Complètement ! Je n'ai jamais mis les pieds dans le Wurtemberg, et tout me porte à croire que je n'y irais jamais! Mais vous avez raison quand même. J'ai été élevé par une jeune femme allemande, dont je sais maintenant qu'elle était originaire de la banlieue de Cologne. Pourtant j'ai toujours eu un blocage extrême pour les langues dites vivantes. Je ne connais que le français et quelques langues qui sont mortes. Ma mère parlait anglais. Ma grand'mère aussi. Elles parlaient entre elles anglais.

 

– Toutes les femmes autour de vous parlaient donc des langues étrangères.

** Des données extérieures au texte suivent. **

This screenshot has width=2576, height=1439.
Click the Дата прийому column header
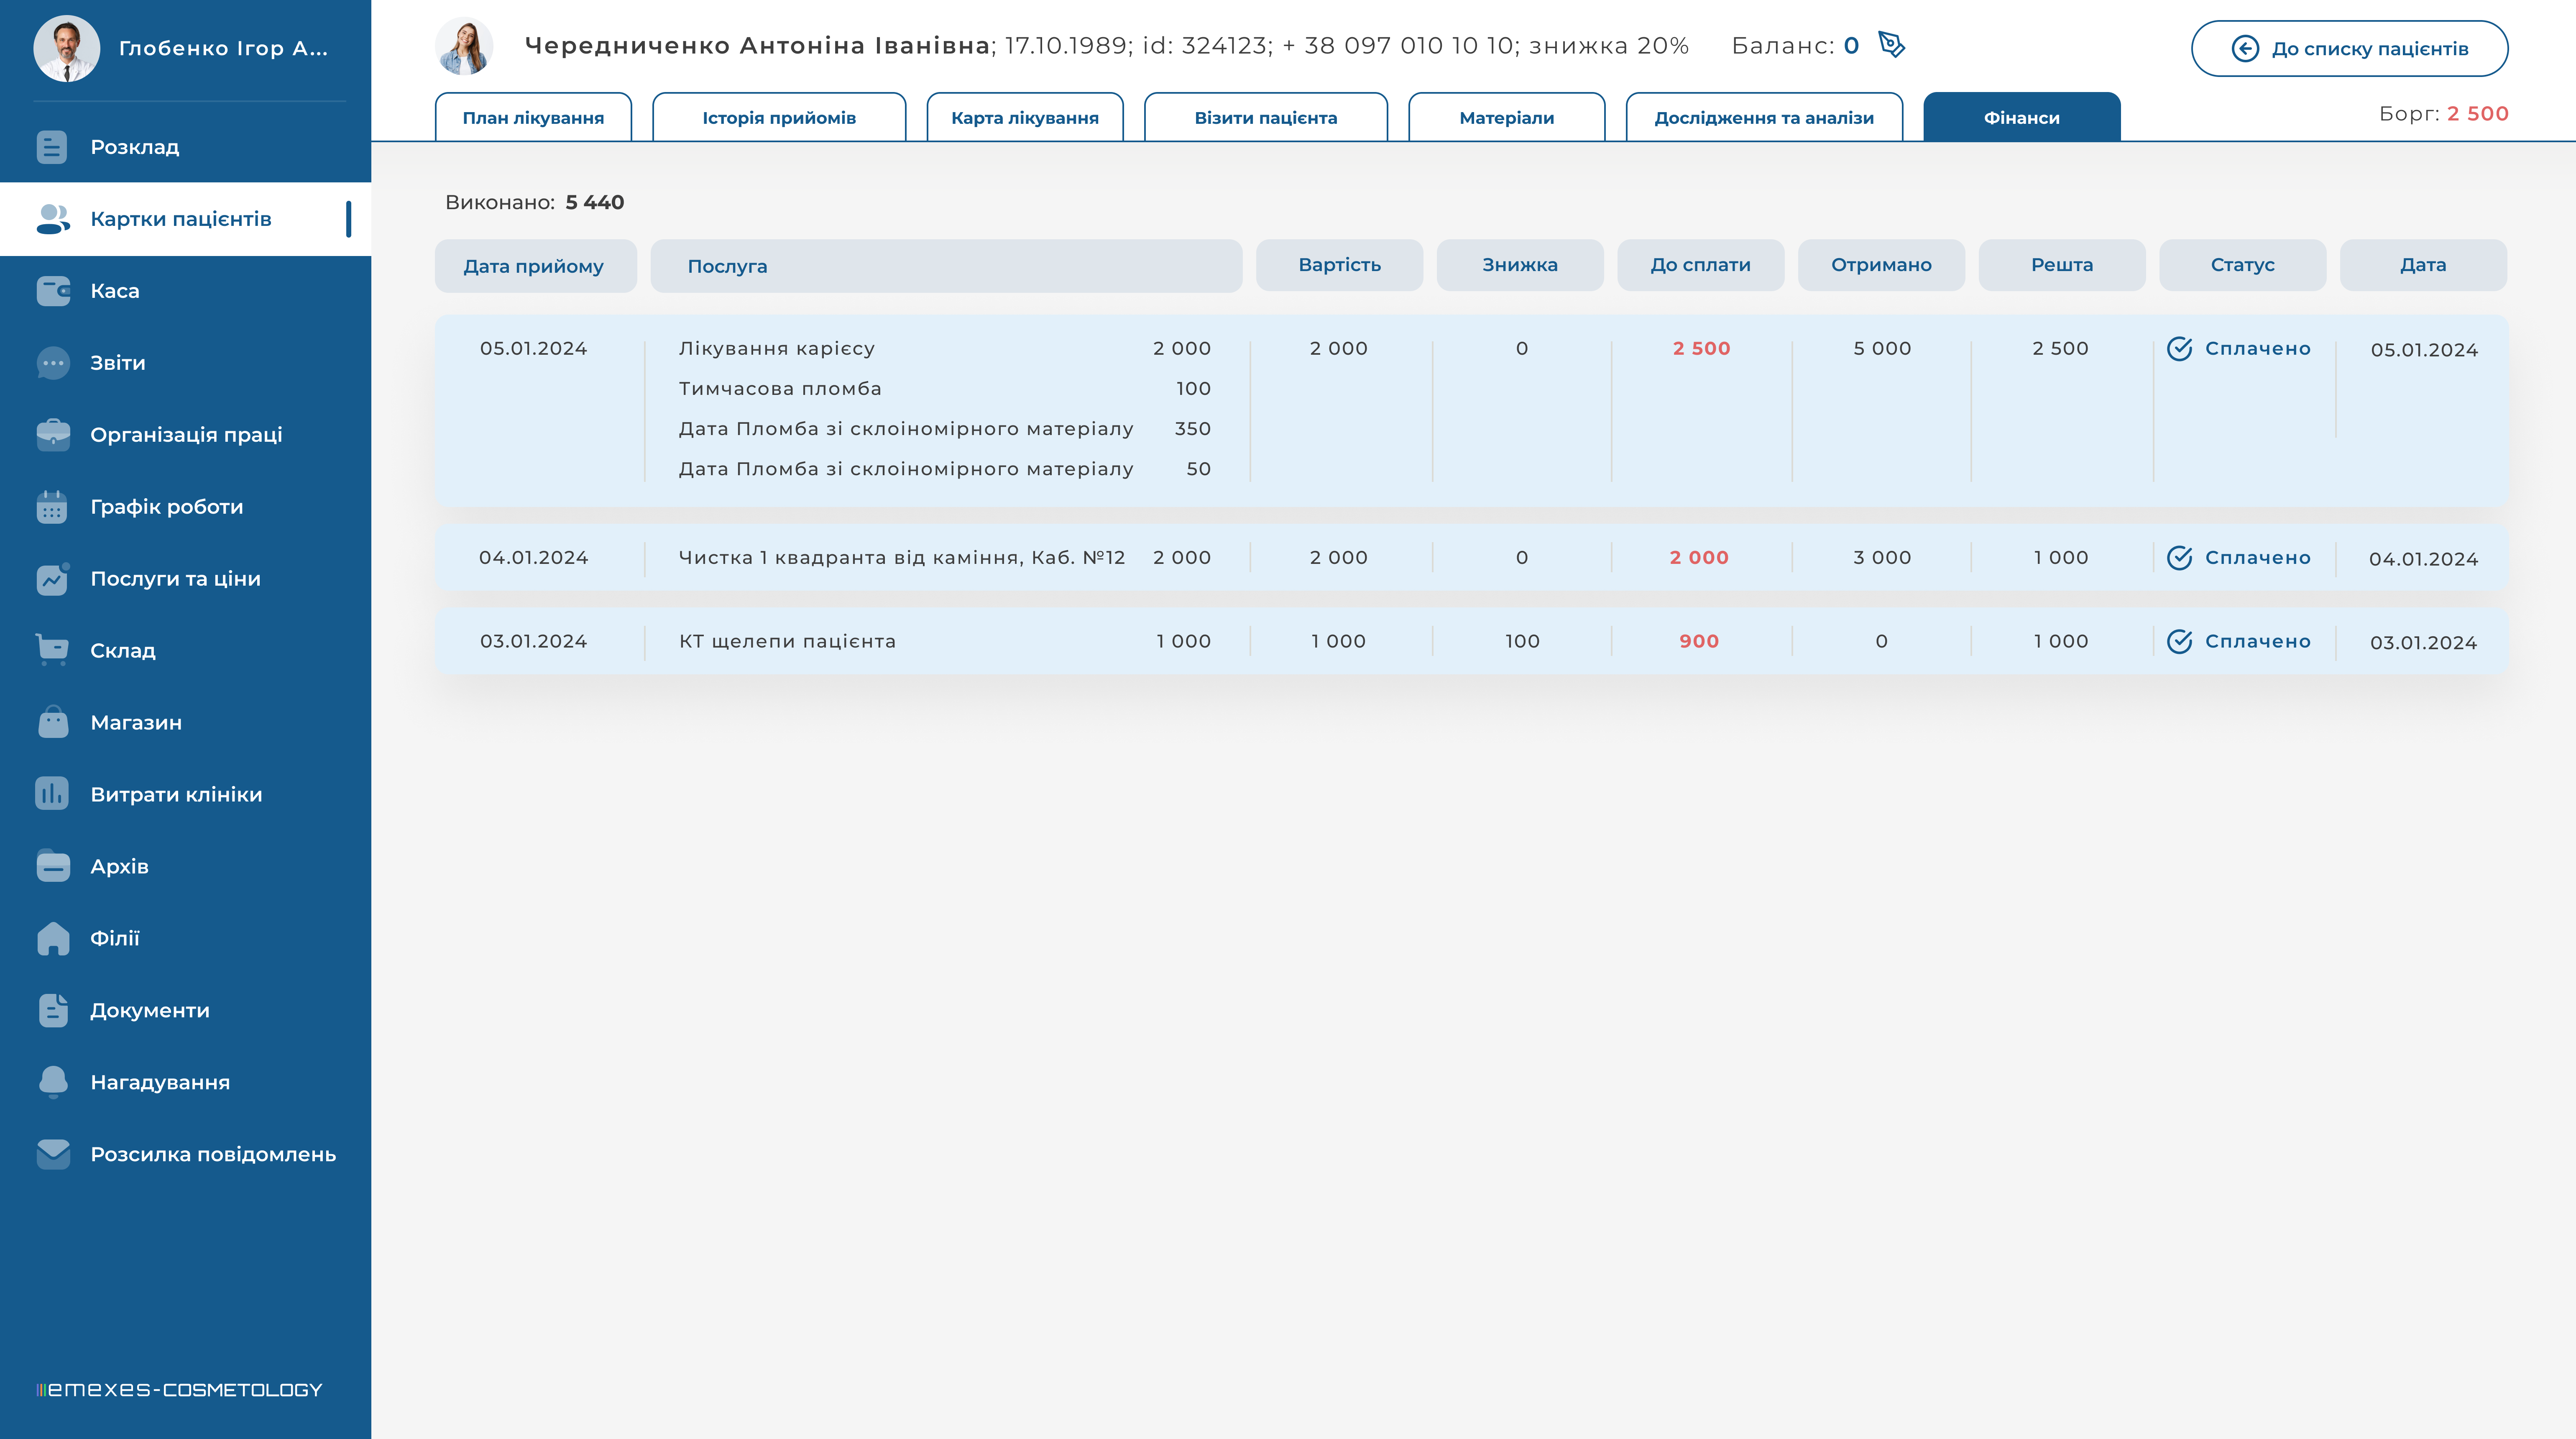534,266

- Oui. Il y a là un monde que je n'ai pas bien compris initialement et où tout ce qui était étranger s'est associé au féminin. Mais ce partage est moins simple et m'abuse moi-même. Lorsqu'on choisit des lieux ou des noms, on veut toujours les laisser à l'état de désir. Donc il ne s'agit pas de trop bien les connaître.

 

–Quand commencez-vous à écrire ?

Quand la vision se révèle aussi précise qu'un tableau de Van Eyck, si j'ose dire (malheureusement ce n'est jamais aussi beau !), cela signifie que le désir a résisté au temps. Alors je peux écrire le livre à toute vitesse.

 

– C'est de l'ordre du visible, jamais de l'audible ?

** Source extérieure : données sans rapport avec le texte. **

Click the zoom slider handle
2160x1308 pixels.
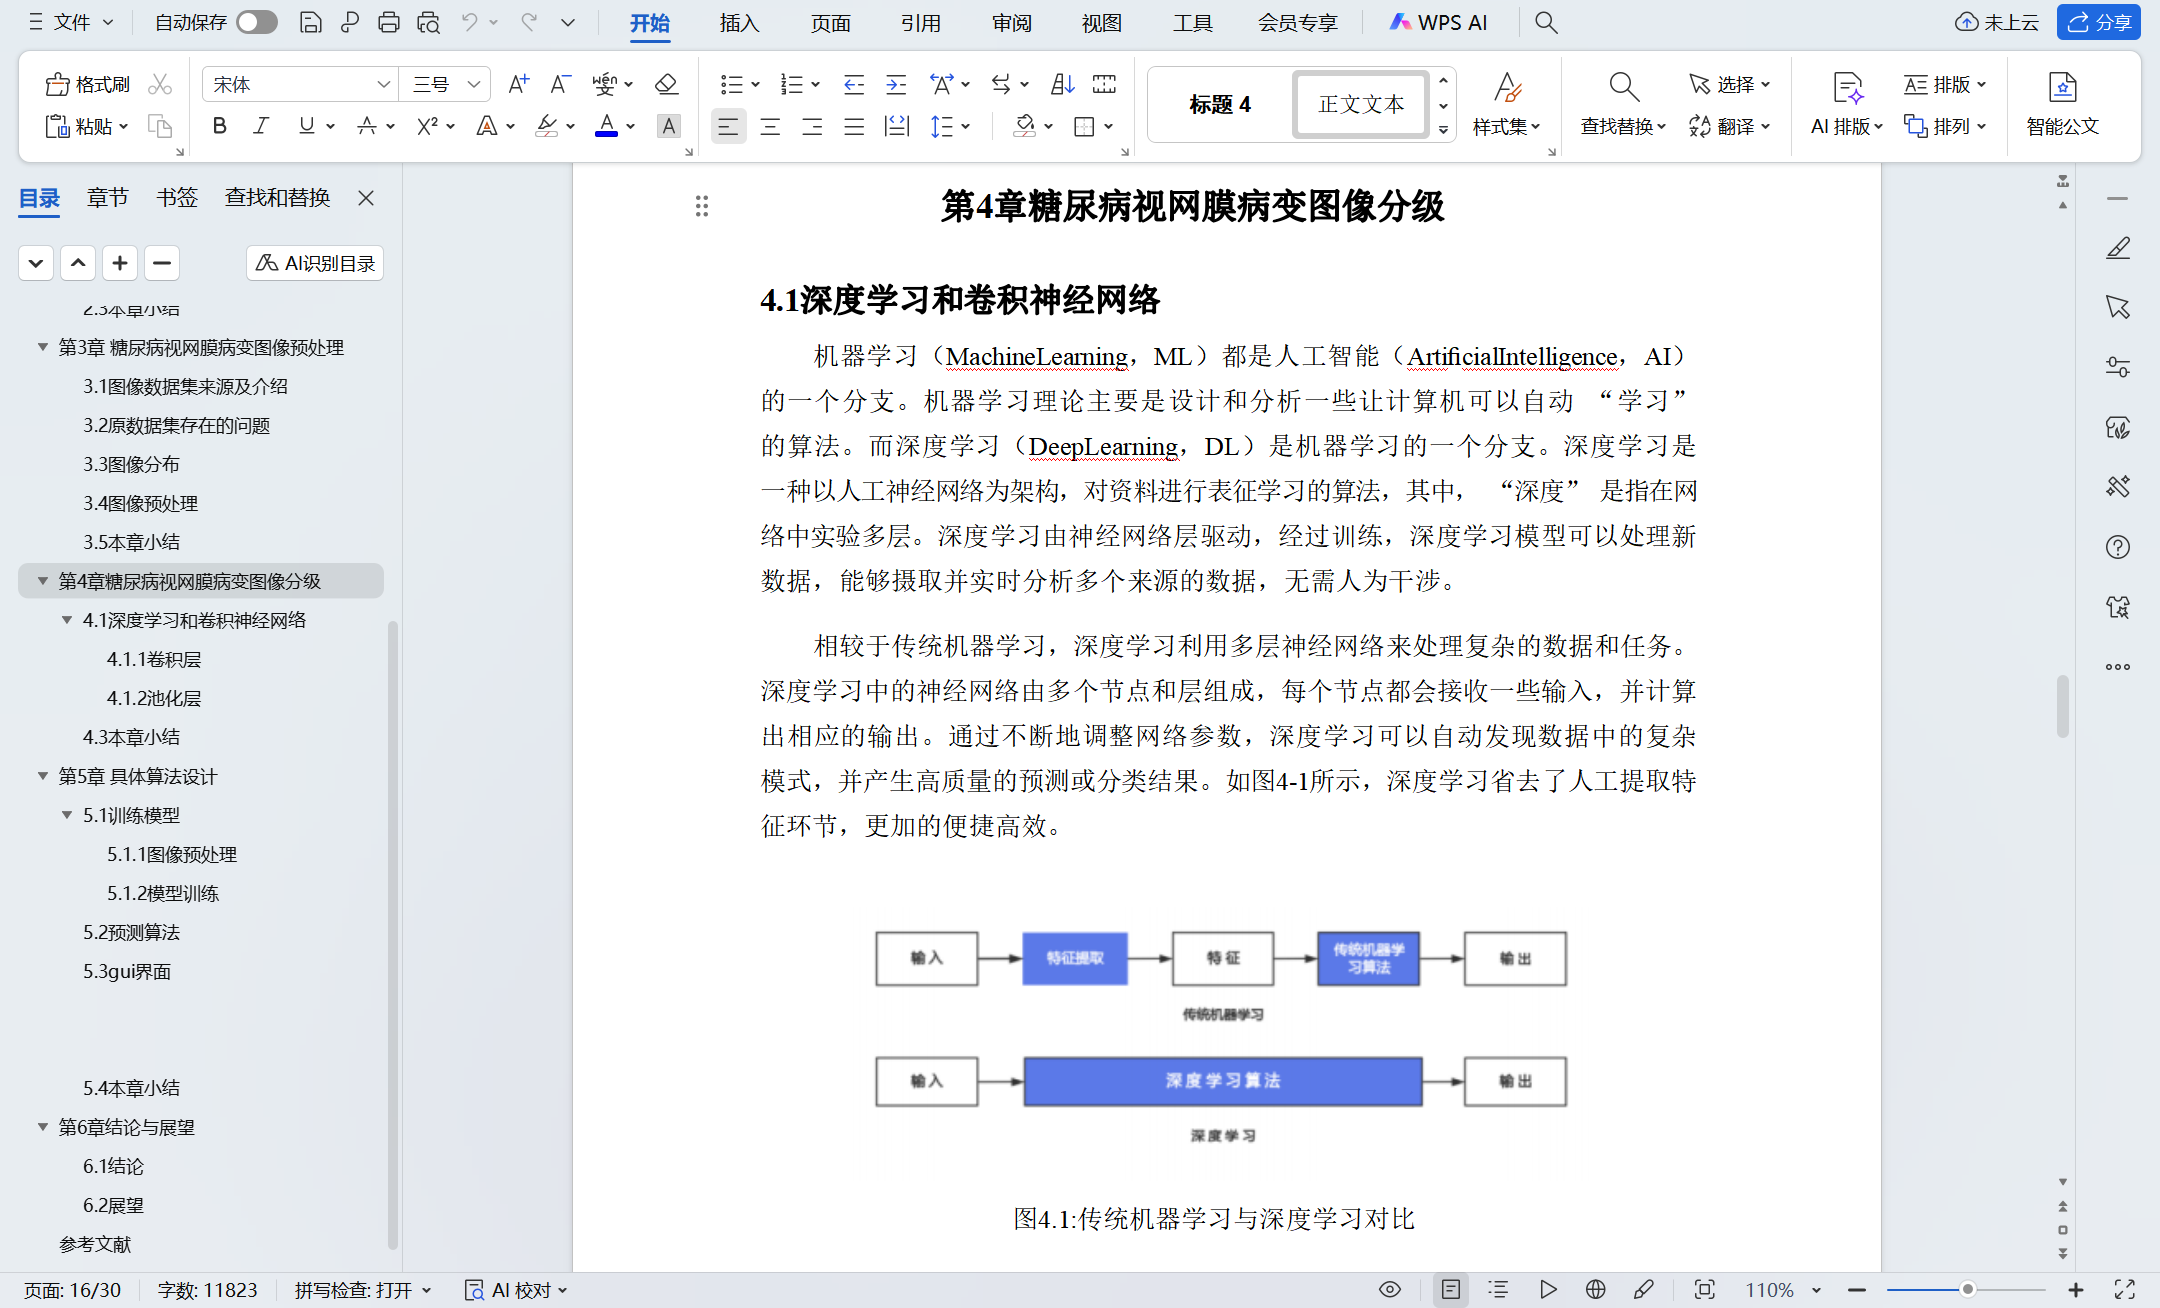coord(1967,1290)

C'est d'abord la voix, l'intonation, qui entraîne sa vision.

 

– Il y a d'abord la musique.

Non, hélas. La musique est d'abord une langue fantôme que l'homme a ajoutée à la langue pour la contrer. On ne peut pas espérer de la langue, qui doit malheureusement maintenir le sens, qu'elle puisse être de la musique... Une voix qui tombe bien, dans la langue, et qui puisse émouvoir... Ce n'est qu'une évocation laborieuse du fantôme.

 

–Vous parlez très souvent d'émotion. Est-ce l'émotion que vous cherchez à susciter chez le lecteur ?

 

- Je ne peux pas le nier. Lorsque j'écrivais fréquemment des essais, j'éprouvais un certain plaisir de l'argumentation. Cela n'a jamais été, je dois le reconnaître, la vérité de ce que je disais qui se cherchait en moi. Dans La leçon de musique, je ne crois pas vraiment à la thèse que j'expose. Mais le fait que les arguments puissent avoir une certaine possibilité de brusquerie, d'incursion, de blessure, voilà ce qui m'intéresse. Je me méfie de moi pour le peu de pensée que je pourrais présenter, parce que je sais qu'elle es tdominée par autre chose que ma pensée. Les créateurs, qui se sont faits une spécialité du faux, mais aussi de l'intensité de l'émotion qu'ils peuvent provoquer, ne devraient pas s'attribuer quelque compétence que ce soit dans des domaines qui ressortissent à la vérité, et auxquels ils ne croient pas une seconde ! Ni au faux, ni au vrai ! Ils sont définitivement souillés à cet égard.

 

– Vous situez-vous alors dans le faux ?

Ce qui est vrai quand même, c'est que ce n'est pas le faux non plus qui m'intéresse ! Ce qui m'intéresse, c'est ce qui se passe avant la séparation du faux et du vrai, du sujet et de l'objet. Ce sont ces antécédents-là qui m'intriguent. J'éprouve une sorte de voracité à lire, à découvrir des domaines ou des régions que je ne connais pas, à relever des petits détails, d'immenses civilisations passées ensevelies, des petites gourmandises absurdes !

– On a l'impression, en vous lisant, que vous vous sentez plus proche d'une patricienne romaine du IVème siècle, comme Apronenia Avitia, ou d'une femme d'Athènes, que d'une Allemande ou d'une Anglaise d'aujourd'hui

Il est possible que derrière l'apparence d'une patricienne romaine se soit abrité quelque chose de plus proche du fantôme de l'idole dont nous parlions tout à l'heure!